- Records shown -
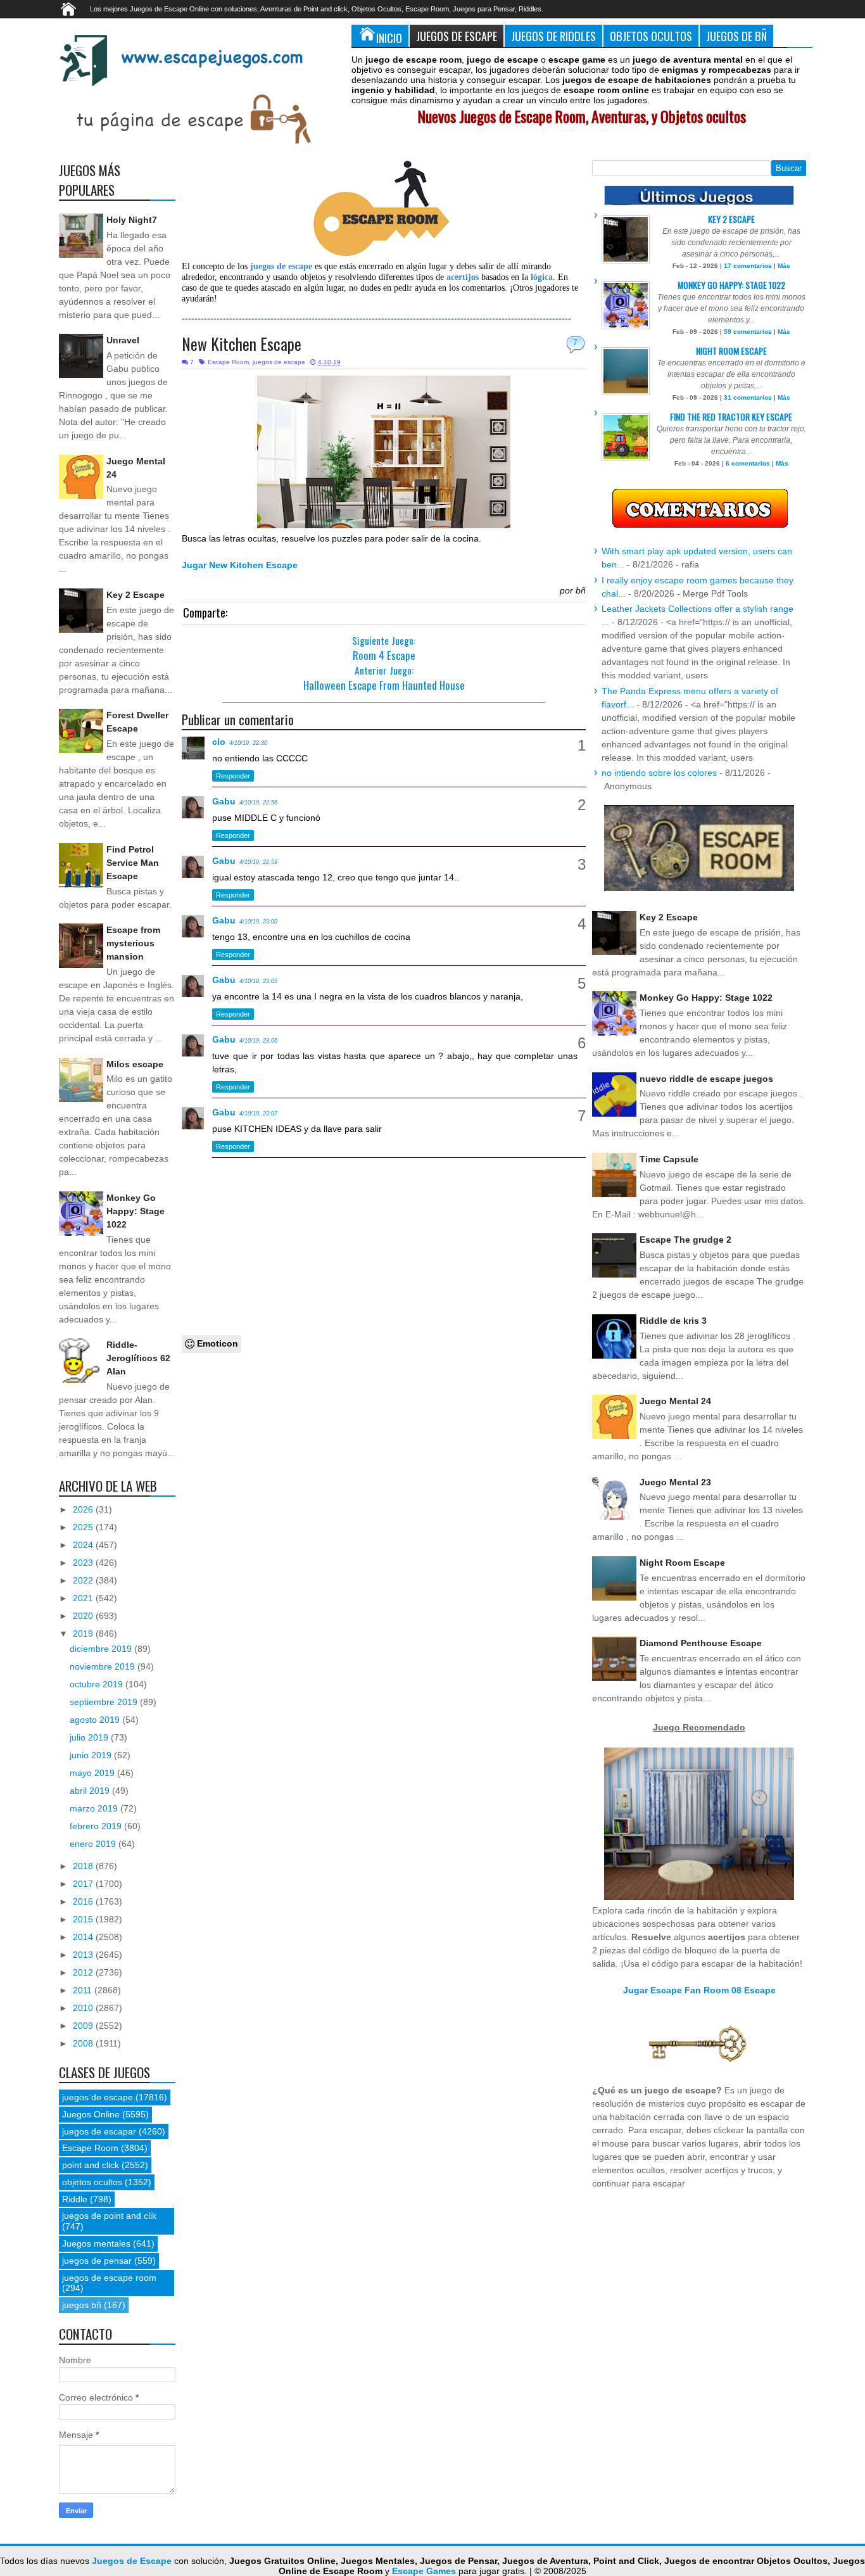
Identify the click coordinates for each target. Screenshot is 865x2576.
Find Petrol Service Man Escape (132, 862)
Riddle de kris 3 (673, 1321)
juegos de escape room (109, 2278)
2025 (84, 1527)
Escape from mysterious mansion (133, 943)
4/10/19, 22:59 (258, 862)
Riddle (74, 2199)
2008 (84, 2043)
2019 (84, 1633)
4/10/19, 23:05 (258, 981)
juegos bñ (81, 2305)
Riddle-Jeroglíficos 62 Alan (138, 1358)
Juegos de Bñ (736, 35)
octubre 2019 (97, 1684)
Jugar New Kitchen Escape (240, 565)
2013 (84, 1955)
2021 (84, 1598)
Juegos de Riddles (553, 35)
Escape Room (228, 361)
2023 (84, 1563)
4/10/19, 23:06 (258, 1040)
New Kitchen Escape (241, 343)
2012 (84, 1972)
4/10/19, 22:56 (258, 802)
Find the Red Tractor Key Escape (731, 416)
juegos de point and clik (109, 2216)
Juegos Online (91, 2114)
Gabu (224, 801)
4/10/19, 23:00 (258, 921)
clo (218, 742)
==
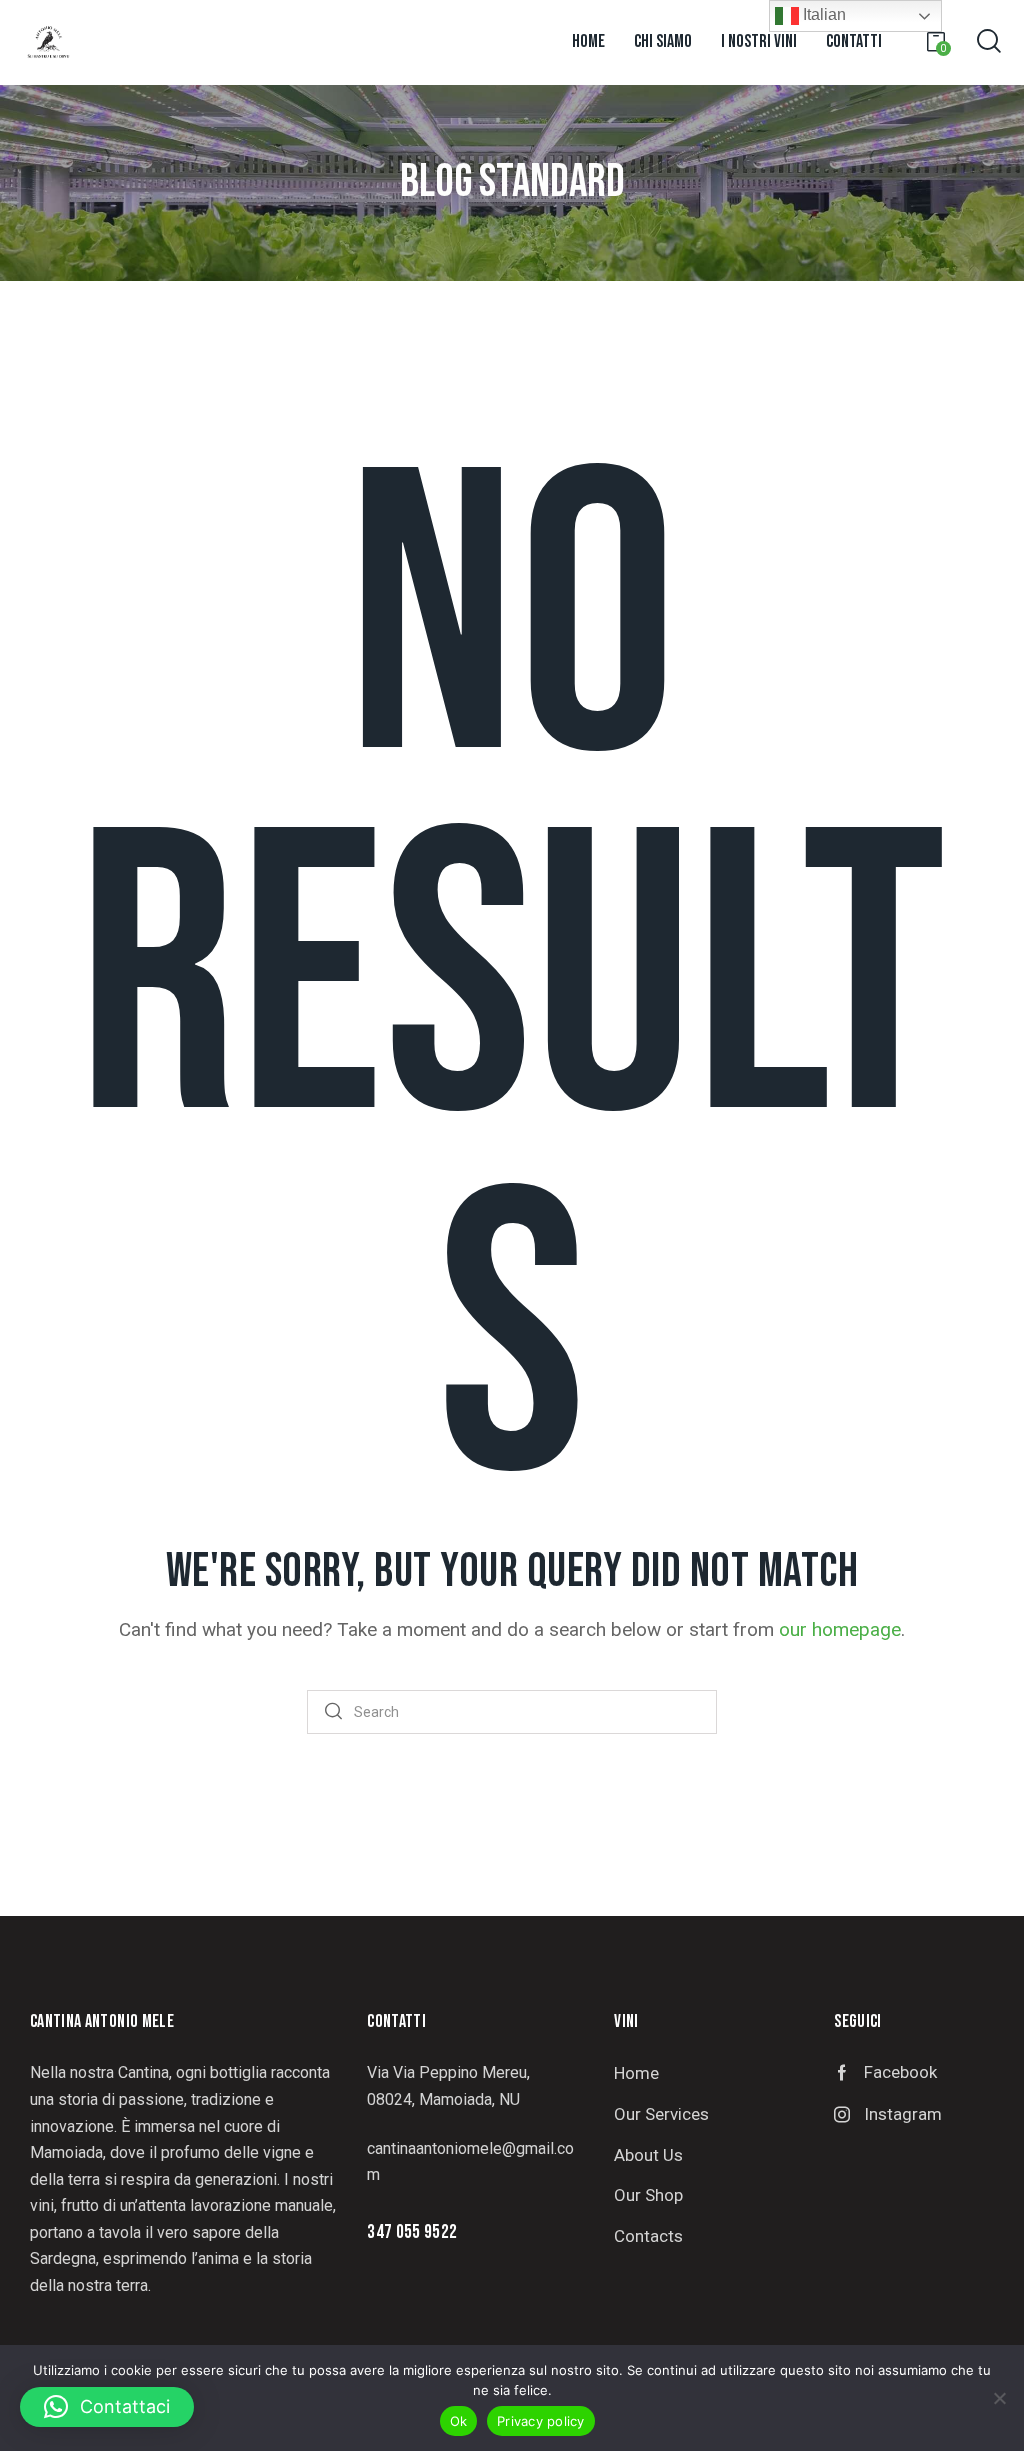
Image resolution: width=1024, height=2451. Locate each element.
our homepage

- Task goal -
Where the listing above has a line with "Identify the click", start there, and output every line exactly through the line with "2008 (84, 2043)", which is also included.

- Your response -
Identify the click coordinates for each target. Screenshot is 865x2576.
Find Petrol Service Man Escape (132, 862)
Riddle de kris 3 (673, 1321)
juegos de escape room (109, 2278)
2025 (84, 1527)
Escape from mysterious mansion (133, 943)
4/10/19, 22:59 (258, 862)
Riddle (74, 2199)
2008 (84, 2043)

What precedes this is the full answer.